Perfection Does Not Exist
For the unfamiliar there is a concept in Zen, and Japanese culture in general, referred to as Wabi-sabi (侘寂), which happens to be one of those incredibly difficult things to translate or communicate in a different language but is summed up in one word in it’s original language. It would be like trying to explain “serendipity” to a new English speaker.

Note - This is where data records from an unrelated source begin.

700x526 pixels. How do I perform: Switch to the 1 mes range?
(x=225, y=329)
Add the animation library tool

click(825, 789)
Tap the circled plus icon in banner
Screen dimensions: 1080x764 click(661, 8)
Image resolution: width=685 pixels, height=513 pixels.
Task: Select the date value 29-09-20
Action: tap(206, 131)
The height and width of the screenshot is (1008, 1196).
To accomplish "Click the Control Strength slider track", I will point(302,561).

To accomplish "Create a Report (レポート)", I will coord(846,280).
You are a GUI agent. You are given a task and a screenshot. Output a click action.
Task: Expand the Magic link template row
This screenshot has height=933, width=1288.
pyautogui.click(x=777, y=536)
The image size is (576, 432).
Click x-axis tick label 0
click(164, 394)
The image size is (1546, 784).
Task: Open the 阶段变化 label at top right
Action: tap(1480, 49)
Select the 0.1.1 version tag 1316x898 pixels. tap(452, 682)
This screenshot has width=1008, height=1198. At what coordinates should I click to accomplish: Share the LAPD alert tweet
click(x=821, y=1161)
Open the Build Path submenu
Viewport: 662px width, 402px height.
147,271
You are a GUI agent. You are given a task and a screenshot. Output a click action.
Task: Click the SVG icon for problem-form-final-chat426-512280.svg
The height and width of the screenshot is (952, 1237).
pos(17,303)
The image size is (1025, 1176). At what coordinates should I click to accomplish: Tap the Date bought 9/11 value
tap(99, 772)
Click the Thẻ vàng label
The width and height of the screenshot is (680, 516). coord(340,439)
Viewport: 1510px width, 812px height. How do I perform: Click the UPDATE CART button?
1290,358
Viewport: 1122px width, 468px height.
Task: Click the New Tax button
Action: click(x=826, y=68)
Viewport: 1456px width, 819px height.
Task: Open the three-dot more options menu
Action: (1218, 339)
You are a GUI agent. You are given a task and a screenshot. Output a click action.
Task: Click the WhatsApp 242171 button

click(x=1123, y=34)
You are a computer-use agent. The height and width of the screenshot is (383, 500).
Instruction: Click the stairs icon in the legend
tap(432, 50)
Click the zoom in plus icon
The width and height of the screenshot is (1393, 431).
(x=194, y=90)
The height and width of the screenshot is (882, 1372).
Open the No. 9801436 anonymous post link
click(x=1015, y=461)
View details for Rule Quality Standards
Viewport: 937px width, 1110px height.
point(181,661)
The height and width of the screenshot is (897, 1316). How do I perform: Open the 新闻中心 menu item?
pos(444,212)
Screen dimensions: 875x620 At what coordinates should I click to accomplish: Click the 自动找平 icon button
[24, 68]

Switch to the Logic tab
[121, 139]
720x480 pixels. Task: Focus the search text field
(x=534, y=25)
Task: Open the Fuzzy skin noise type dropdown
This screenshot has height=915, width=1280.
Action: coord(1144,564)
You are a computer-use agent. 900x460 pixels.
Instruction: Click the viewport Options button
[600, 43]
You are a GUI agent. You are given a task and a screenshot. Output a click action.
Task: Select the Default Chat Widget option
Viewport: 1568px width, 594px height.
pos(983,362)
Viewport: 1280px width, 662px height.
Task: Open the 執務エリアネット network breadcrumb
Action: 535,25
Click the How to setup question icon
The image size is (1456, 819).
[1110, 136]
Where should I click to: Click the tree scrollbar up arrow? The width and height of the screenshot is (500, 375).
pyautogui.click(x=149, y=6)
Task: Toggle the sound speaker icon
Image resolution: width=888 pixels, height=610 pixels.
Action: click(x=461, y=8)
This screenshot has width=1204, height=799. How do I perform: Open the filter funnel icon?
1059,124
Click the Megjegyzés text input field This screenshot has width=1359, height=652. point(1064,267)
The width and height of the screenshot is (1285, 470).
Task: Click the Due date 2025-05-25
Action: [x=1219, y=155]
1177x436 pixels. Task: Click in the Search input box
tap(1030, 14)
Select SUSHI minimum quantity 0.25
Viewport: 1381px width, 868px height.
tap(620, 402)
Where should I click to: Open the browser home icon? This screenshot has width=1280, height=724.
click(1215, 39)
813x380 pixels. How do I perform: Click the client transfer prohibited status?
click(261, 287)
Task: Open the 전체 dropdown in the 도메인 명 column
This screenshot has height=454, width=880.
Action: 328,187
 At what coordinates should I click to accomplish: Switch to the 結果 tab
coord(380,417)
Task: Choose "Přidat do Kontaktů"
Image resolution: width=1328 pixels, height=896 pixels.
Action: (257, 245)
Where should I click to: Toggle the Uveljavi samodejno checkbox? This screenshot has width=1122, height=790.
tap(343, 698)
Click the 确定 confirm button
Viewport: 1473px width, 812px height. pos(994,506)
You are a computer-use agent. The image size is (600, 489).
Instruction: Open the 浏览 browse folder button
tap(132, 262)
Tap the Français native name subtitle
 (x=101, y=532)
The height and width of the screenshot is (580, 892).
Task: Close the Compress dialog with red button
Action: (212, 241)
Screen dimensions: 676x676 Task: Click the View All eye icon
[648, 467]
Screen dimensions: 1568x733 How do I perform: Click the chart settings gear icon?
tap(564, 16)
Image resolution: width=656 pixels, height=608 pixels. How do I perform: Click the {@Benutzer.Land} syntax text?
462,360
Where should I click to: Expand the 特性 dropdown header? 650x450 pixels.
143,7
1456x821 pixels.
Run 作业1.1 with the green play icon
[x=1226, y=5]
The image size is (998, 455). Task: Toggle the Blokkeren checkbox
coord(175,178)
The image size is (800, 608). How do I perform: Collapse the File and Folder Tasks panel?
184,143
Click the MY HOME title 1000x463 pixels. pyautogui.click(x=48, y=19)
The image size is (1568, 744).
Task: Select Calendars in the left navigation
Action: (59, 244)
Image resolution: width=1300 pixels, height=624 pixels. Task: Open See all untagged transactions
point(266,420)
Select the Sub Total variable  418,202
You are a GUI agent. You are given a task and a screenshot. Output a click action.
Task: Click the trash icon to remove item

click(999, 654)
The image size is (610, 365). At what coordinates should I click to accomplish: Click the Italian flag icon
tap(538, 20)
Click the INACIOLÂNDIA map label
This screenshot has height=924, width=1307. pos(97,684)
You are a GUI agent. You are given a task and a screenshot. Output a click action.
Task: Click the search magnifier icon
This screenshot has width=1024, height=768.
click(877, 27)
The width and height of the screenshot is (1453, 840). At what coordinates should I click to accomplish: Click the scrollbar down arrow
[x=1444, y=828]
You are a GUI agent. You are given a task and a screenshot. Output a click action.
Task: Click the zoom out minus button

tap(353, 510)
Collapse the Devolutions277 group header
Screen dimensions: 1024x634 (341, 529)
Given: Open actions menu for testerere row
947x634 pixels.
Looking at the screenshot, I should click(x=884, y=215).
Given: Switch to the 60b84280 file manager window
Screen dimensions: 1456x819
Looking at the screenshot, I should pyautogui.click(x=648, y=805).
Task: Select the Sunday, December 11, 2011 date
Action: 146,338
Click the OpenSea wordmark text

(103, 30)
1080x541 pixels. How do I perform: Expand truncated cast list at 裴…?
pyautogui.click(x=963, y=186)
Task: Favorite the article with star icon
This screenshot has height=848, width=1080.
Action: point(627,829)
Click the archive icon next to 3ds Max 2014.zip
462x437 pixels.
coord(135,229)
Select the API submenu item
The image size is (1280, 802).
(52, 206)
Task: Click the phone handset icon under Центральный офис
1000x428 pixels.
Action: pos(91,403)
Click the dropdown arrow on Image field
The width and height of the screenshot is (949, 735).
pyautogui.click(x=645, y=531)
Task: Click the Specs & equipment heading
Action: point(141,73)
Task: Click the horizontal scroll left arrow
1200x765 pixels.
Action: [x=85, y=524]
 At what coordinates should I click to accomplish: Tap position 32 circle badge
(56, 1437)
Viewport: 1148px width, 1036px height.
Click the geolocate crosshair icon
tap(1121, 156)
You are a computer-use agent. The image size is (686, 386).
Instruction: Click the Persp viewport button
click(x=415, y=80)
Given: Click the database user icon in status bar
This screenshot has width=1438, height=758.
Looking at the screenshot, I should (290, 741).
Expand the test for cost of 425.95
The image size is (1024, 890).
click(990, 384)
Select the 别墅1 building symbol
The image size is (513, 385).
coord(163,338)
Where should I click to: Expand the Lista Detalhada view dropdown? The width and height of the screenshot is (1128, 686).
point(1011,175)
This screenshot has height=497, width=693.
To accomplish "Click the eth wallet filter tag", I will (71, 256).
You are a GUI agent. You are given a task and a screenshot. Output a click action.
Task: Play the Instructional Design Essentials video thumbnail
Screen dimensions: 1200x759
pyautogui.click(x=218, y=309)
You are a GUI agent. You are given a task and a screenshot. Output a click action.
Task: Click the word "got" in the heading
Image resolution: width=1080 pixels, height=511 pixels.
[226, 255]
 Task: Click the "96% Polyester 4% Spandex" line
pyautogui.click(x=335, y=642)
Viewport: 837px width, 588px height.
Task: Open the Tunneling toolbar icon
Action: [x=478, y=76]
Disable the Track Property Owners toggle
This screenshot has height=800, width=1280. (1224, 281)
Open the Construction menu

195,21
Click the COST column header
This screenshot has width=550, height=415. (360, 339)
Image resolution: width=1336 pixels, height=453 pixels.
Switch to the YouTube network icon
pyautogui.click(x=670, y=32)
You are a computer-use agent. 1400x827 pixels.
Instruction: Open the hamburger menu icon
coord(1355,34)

Wabi-sabi is the most conspicuous and characteristic feature of traditional Japanese beauty and it “occupies roughly the same position in the Japanese pantheon of aesthetic values as do the Greek ideals of beauty and perfection in the West…if an object or expression can bring about, within us, a sense of serene melancholy and a spiritual longing, then that object could be said to be wabi-sabi.”
To sum up:
- All things are impermanent.
- All things are imperfect.
- All things are incomplete.
To try to and pretend otherwise is deceptive. Perfection is not an end goal to be achieved, but rather a process and mental state in which to try and envelop oneself. It will never be achieved, but that isn’t the point. The point is the effort, drive and goal.
It’s why when looking at a beautiful, elegant piece of Japanese pottery that appears perfect in all states, you’ll find a chip on the bottom corner. It was put there intentionally by the craftsman as an allusion to the imperfect and impermanent state of nature. One of the more famous stories in regards to wabi-sabi is that of the most famous tea master in Japanese history, Sen no Rikyū:
Early in his life, Sen no Rikyu desired to learn The Way of Tea. Hence he visited the Tea Master of it’s time, a man named Takeno Joo. As a test to whether accept this man or not Joo ordered Rikyu to tend the garden. Eagerly Rikyu set to work. He raked the garden until the ground was in perfect order, and arranged everything in idealized symmetry. Everything was in order and manicured into the most aesthetically pleasing way possible. As Sen no Rikyu finished he surveyed his work – then shook the cherry tree, causing a few flowers to fall at random onto the ground and spoil the “perfect” order.
At that moment Takeno Joo knew Sen no Rikyu would be one the greatest example of wabi-sabi way of life.
When you are at work, you should strive to produce good work and complete your tasks, but resist the Siren’s Song of perfection, it doesn’t exist.